There are certain considerations when engineering therapeutic mAb for CDC since certain isotypes display stronger CDC activity than others. As a rule of thumb, IgG3 displays the strongest capacity for CDC, compared with IgG1, IgG2, and IgG4 with diminishing CDC capacity, although engineering specific amino acids into the hinge and CH2 antibody domains can also improve CDC activity for therapeutic mAb. Antibody Glycoforms are also influential in CDC activity. In all of these examples, flow cytometry-based assessment of CDC activity is an important component of the drug development process.

CDC assays utilize either pooled normal serum or normal serum complement that is combined with the target cells and healthy PBMCs. The source of complement is an important consideration to ensure that it is compatible with the target cells.

The FlowMetric team has developed CDC approaches for a number of clinical applications such as safe dose ranges for cytotoxic drugs and the assessment of xeno-transplants. Our fit-for-purpose approach to assay development will ensure rapid and sensitive assessment of CDC.

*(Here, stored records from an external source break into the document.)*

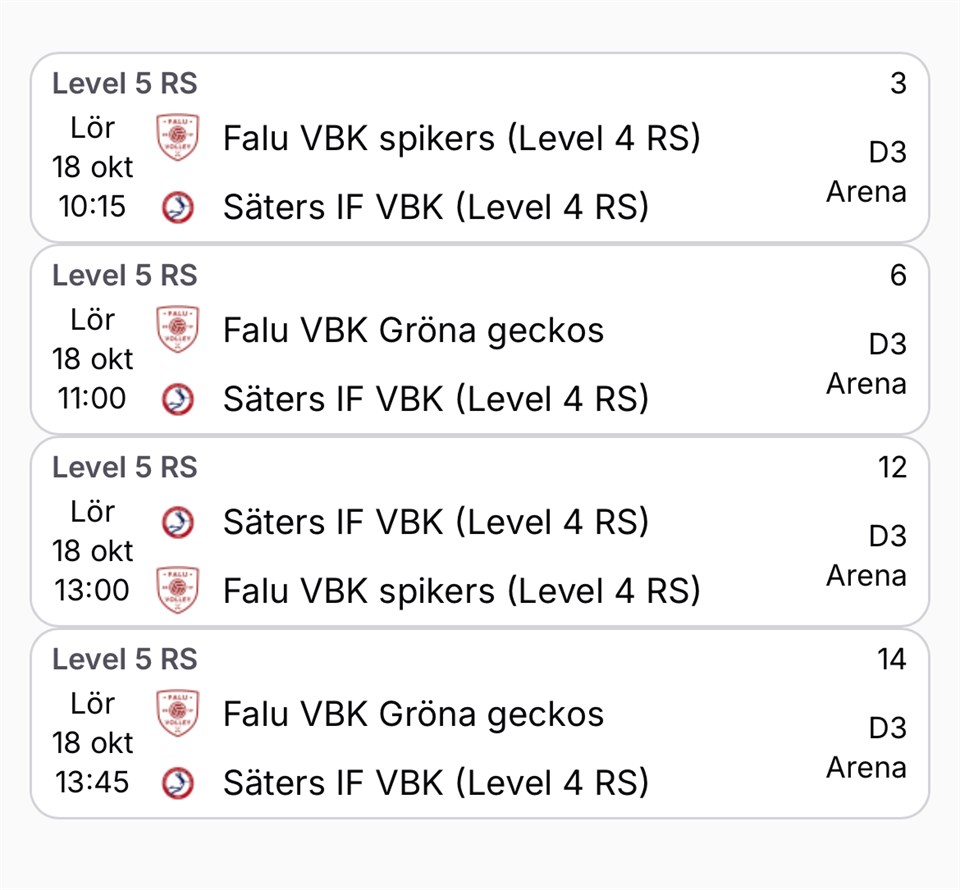The width and height of the screenshot is (960, 890).
Task: Click Säters IF logo in 13:00 match
Action: (x=178, y=522)
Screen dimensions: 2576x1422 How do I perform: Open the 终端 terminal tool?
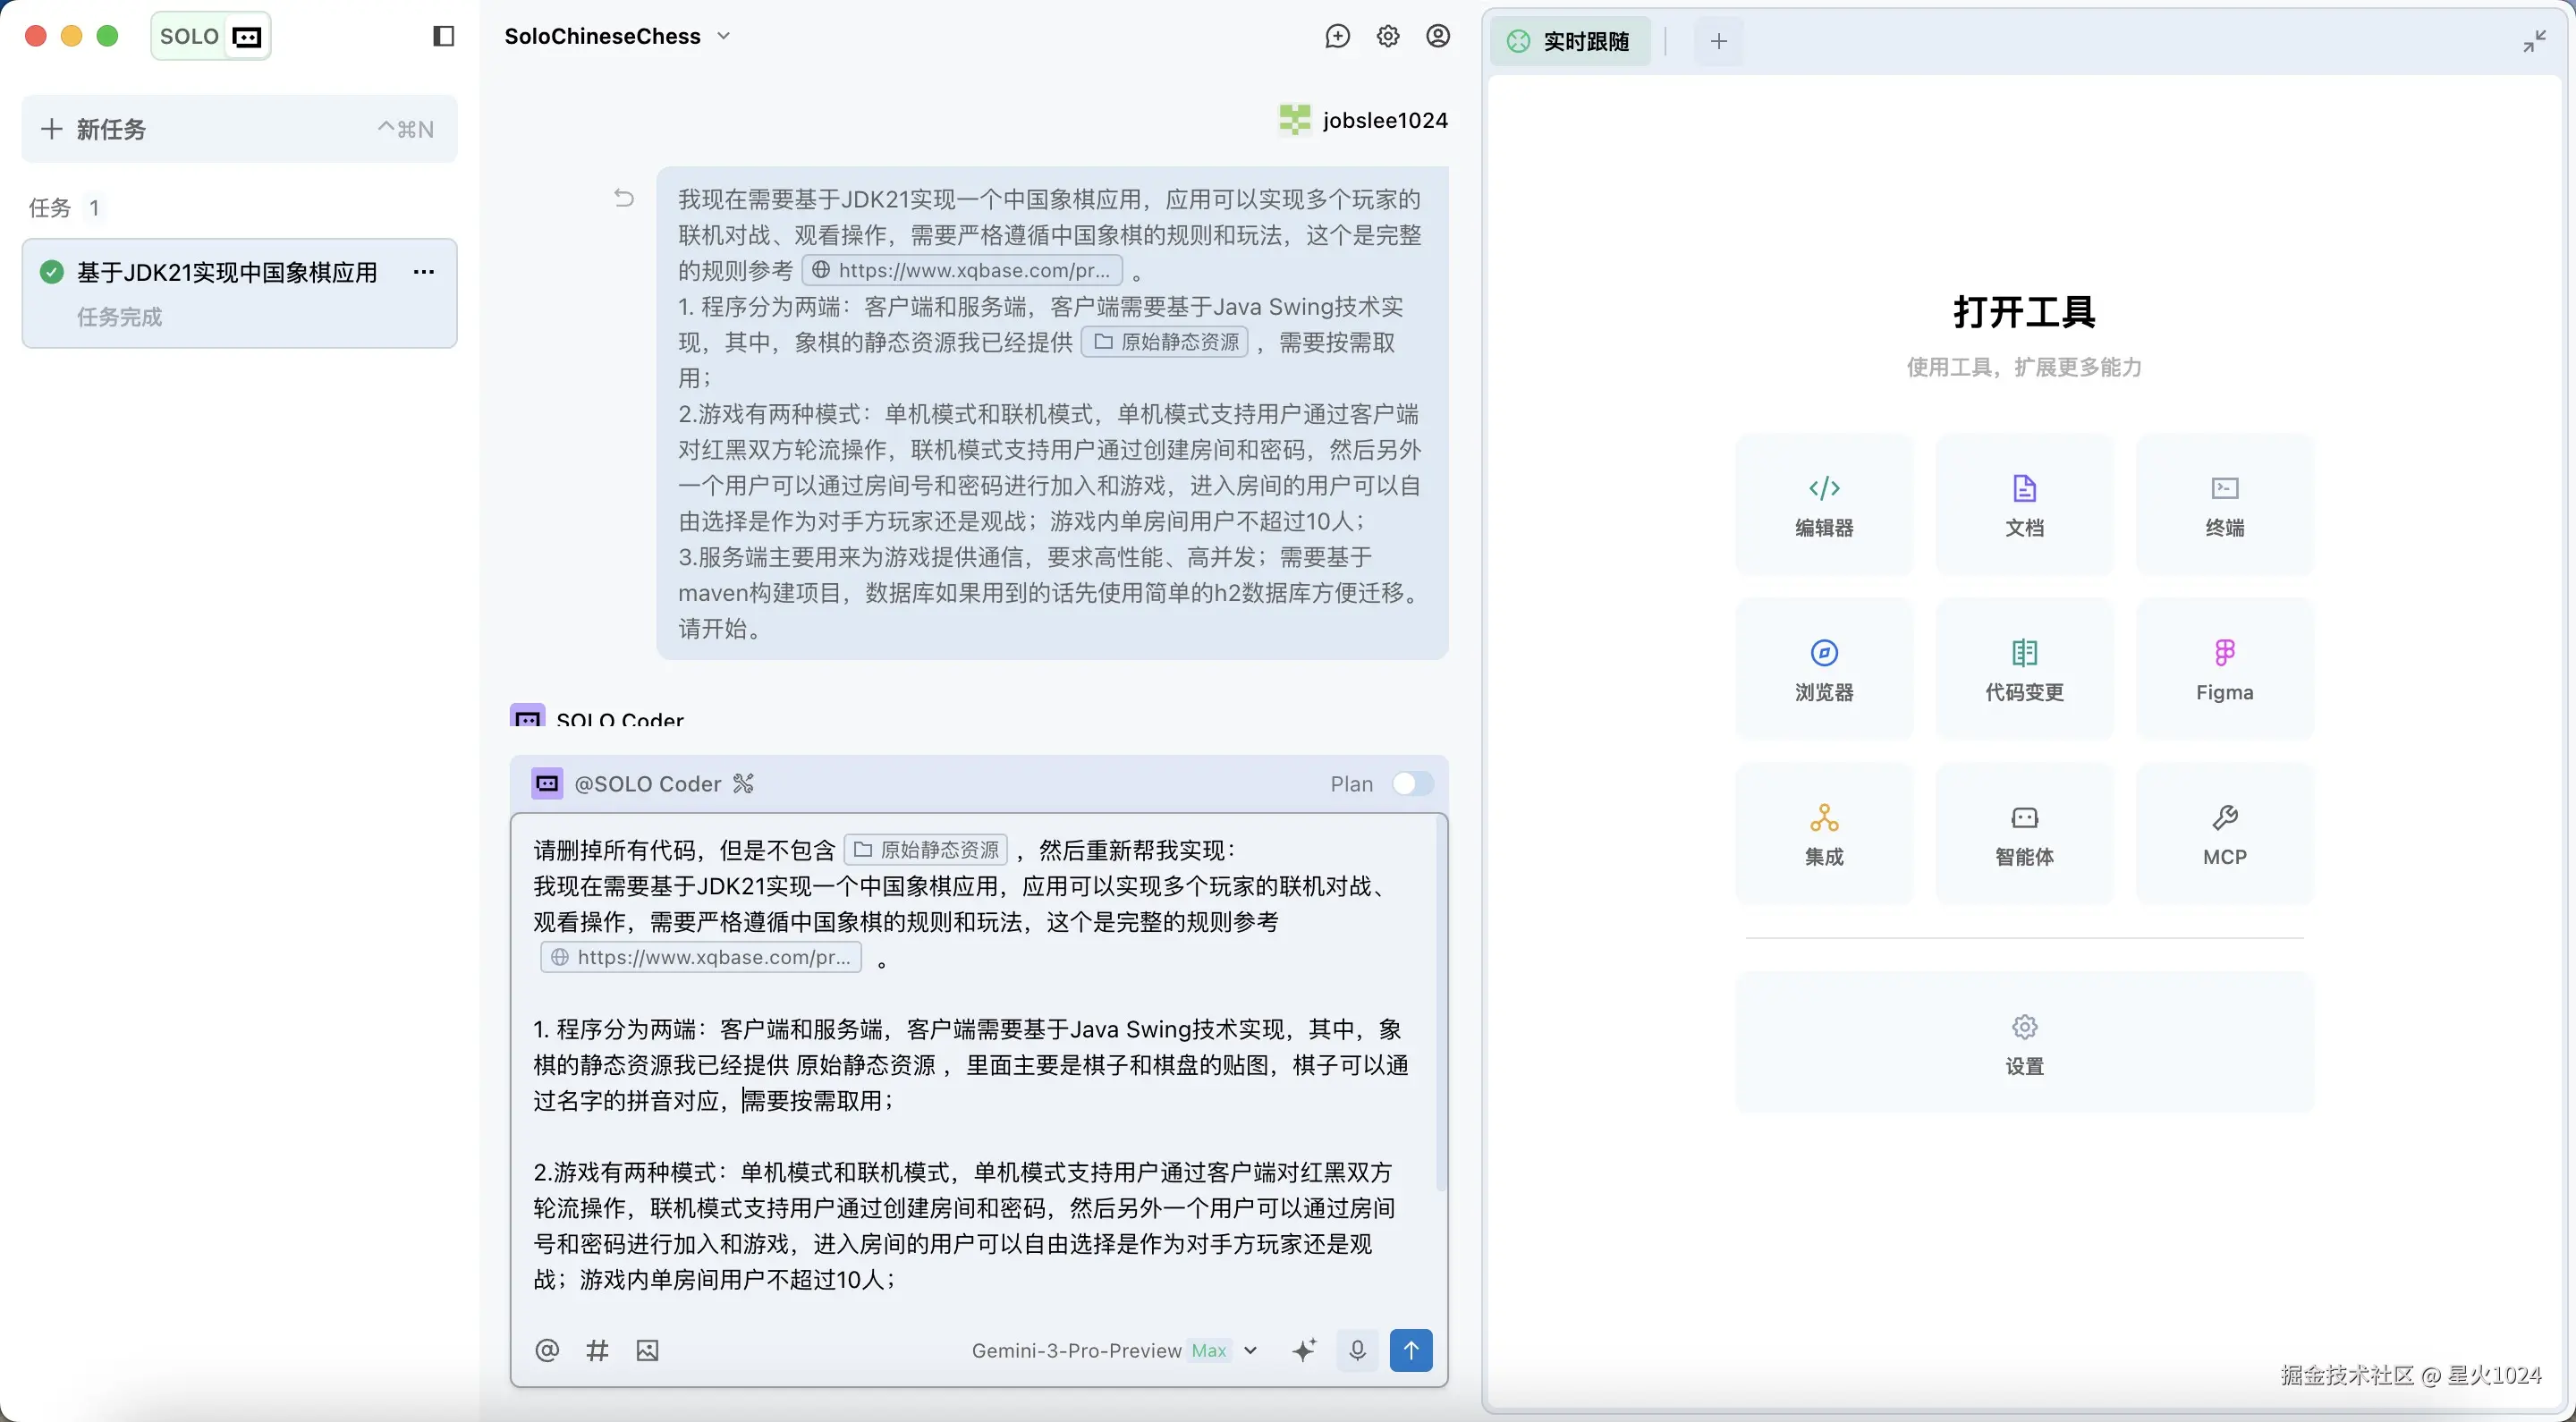coord(2224,505)
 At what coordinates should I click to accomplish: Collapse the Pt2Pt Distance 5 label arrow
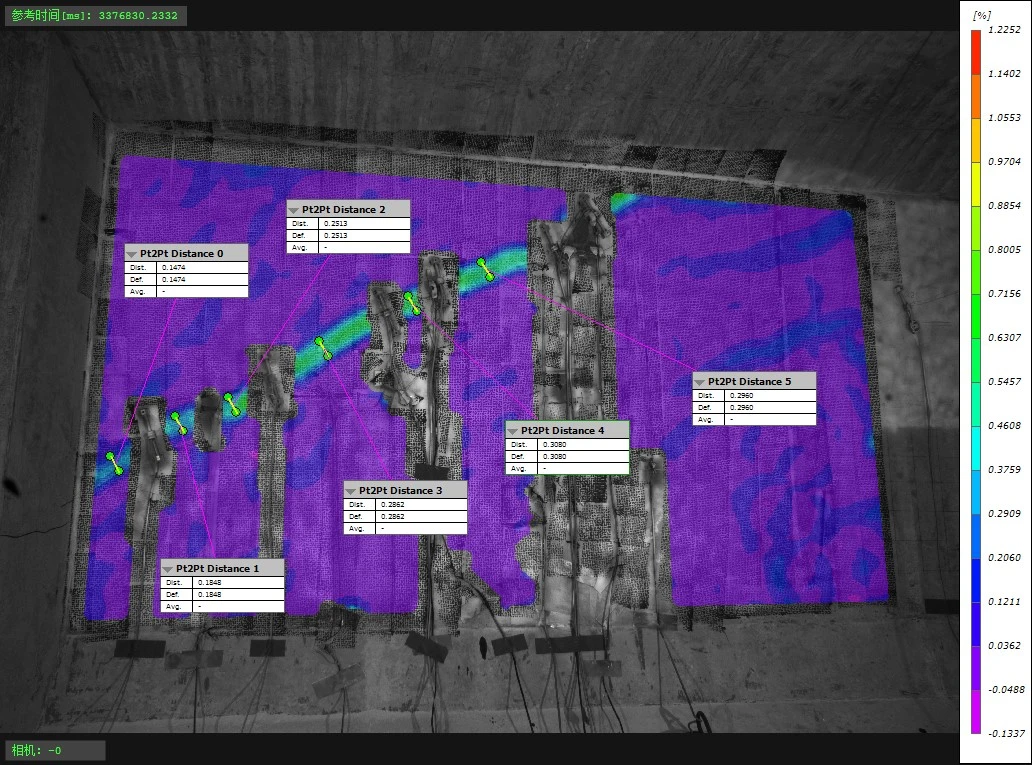(x=700, y=382)
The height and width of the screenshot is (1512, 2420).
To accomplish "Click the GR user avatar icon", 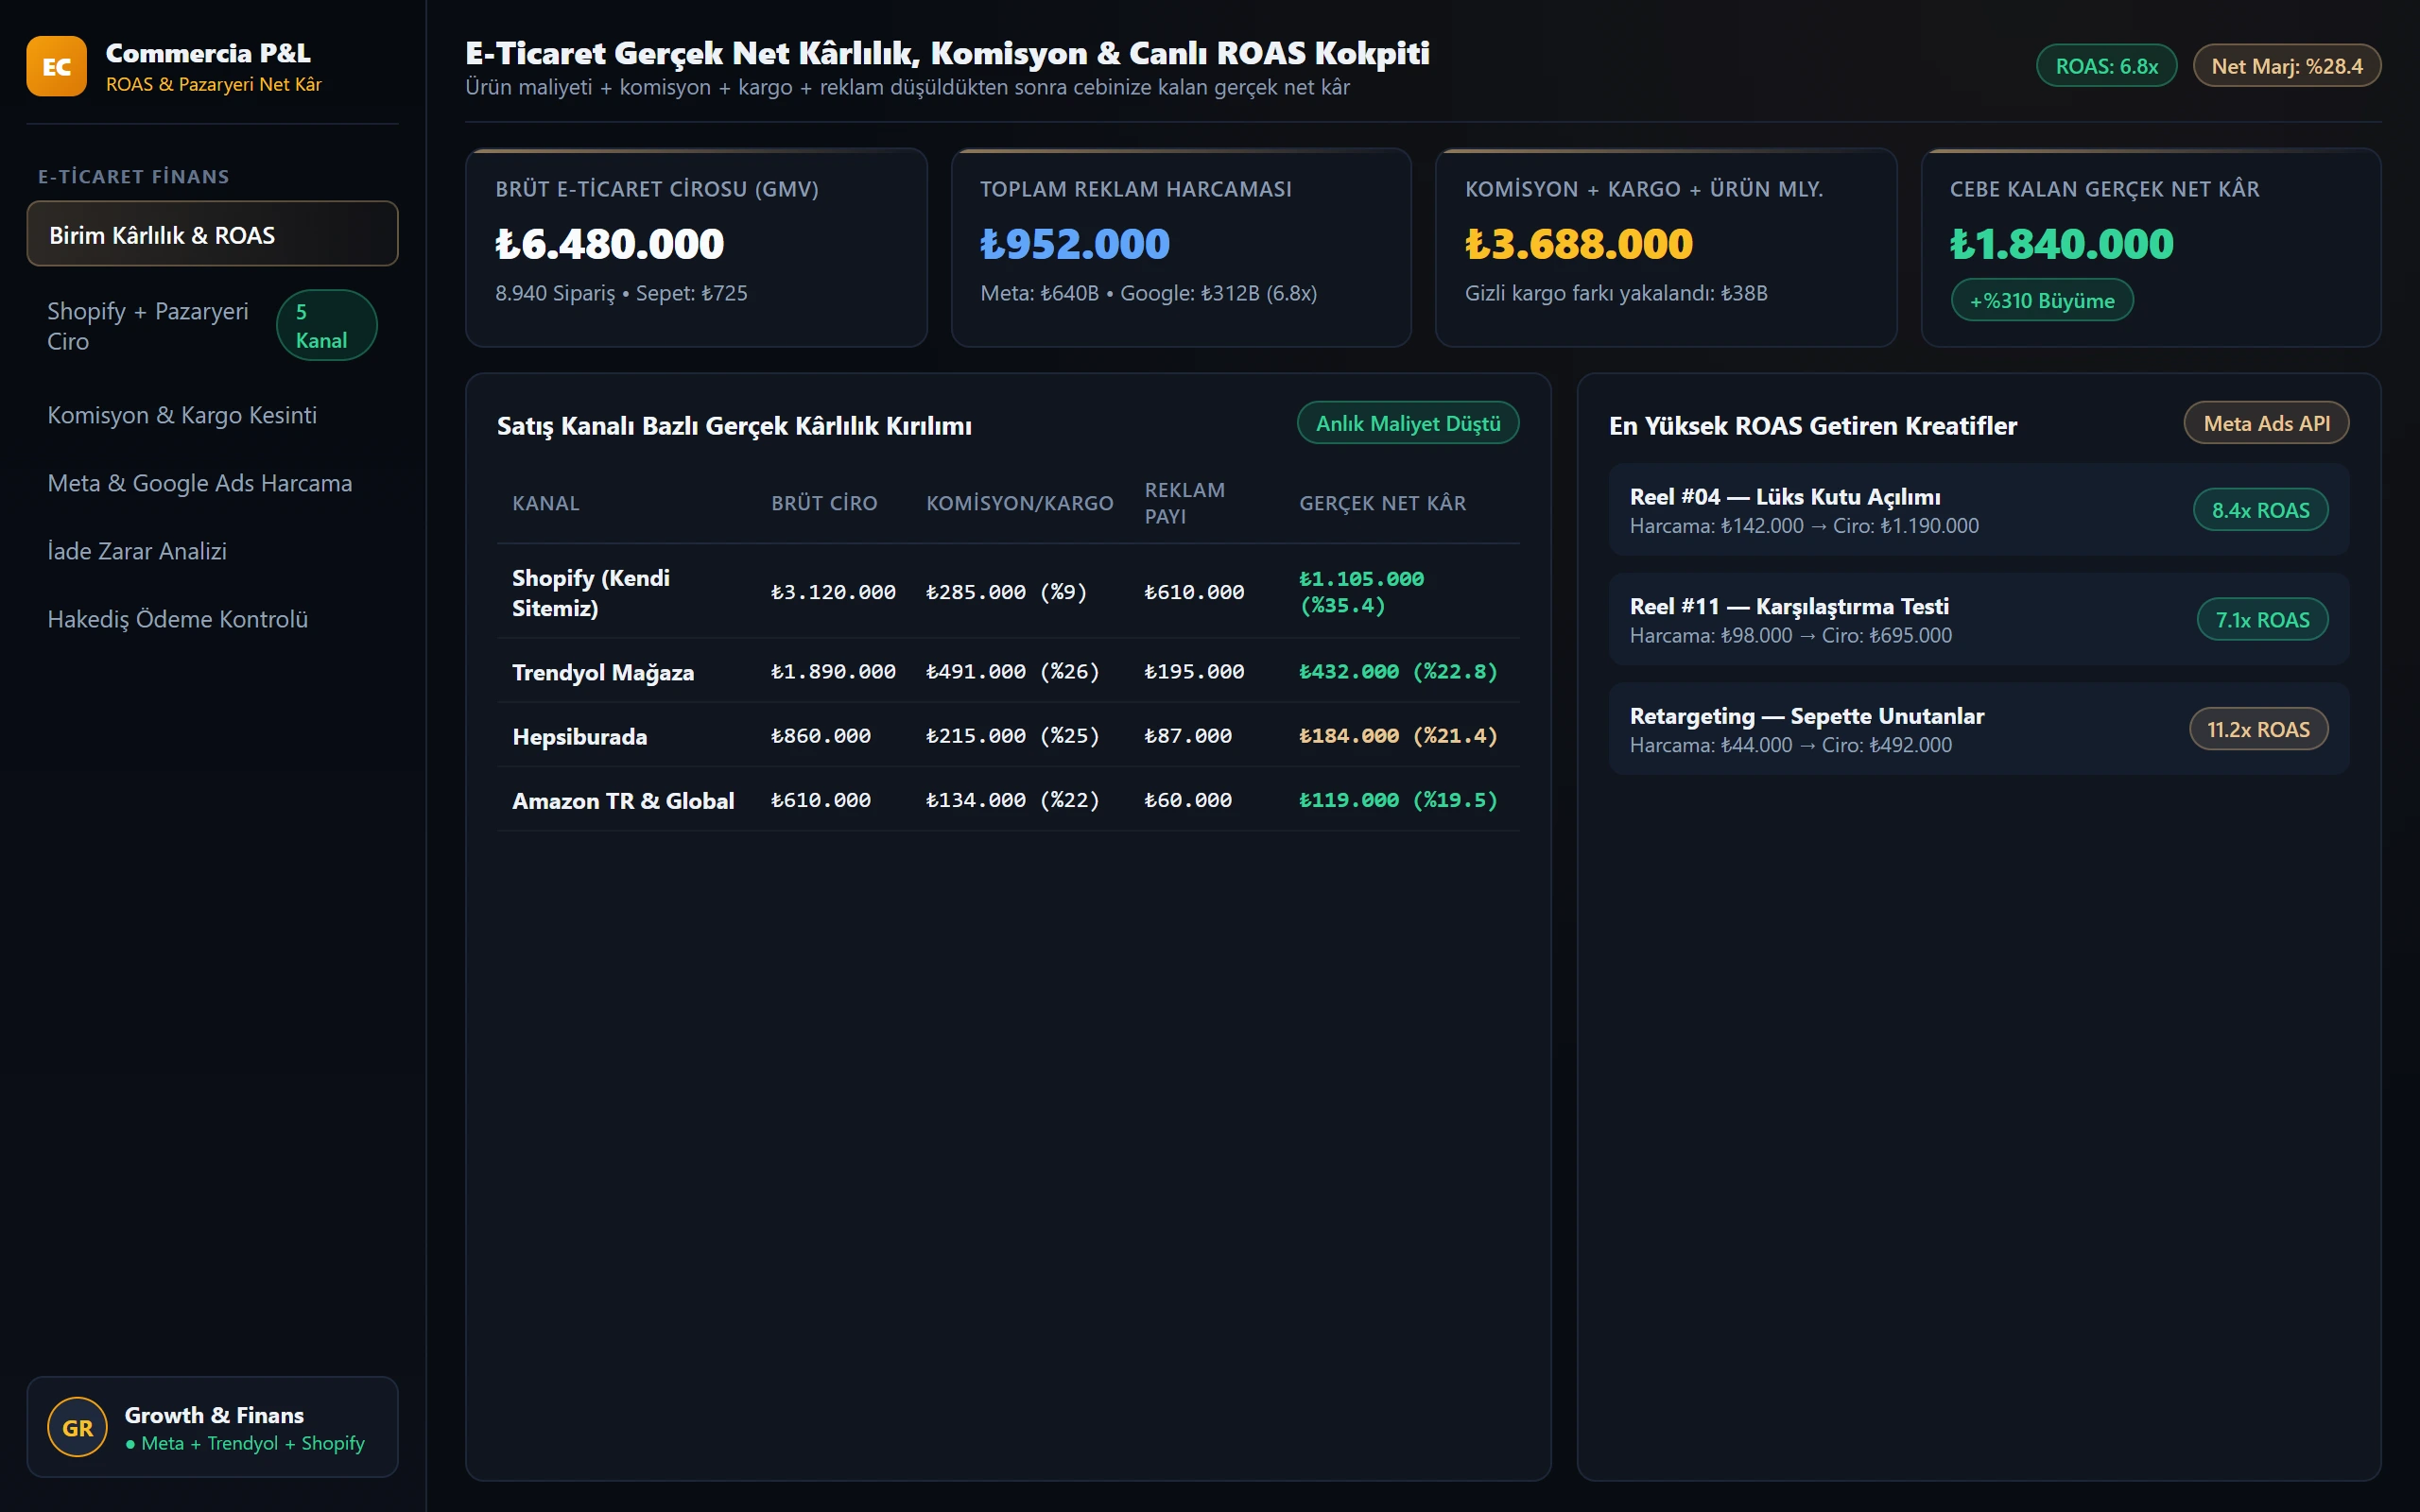I will 77,1427.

Flow Cytometry-Based Mechanism of Action Assays Support Applications Across Many Areas of Drug Development

Drug safety/toxicity – quantify safe and effective dosing with minimal cytotoxic effects.

New Drug Design through modeling and assessment of drug-target interactions.

Patient Stratification responders versus non-responders – biomarker/phenotypic assessment of drug targets open the door for safer clinical trials.

Enhanced Dosing – understanding the cytotoxicity of drugs enables us to understand the dosing requirements more clearly for normal versus pathogenic applications.

Rational Enhanced Combination Therapy Design – knowledge of the mechanism of action, particularly with respect to immune-modulating drugs, enables research to fully explore and exploit combination therapies, with enhanced safety and efficacy.

Flow cytometry is a powerful tool in drug development and enables researchers to identify and evaluate the cell types and specific pathways that are influential in the mode of drug action. Complex, multiparameter flow cytometry panels can be customized to monitor receptor occupancy overtime, describe MOA, and support pharmacodynamic studies.

The FlowMetric team has expertise in the design of robust, high-performance panels to examine immune responses and evaluate the pharmacological effects of your drugs on their targets. Collectively, these work to accelerate your drug development initiatives and support clinical filings with regulatory authorities.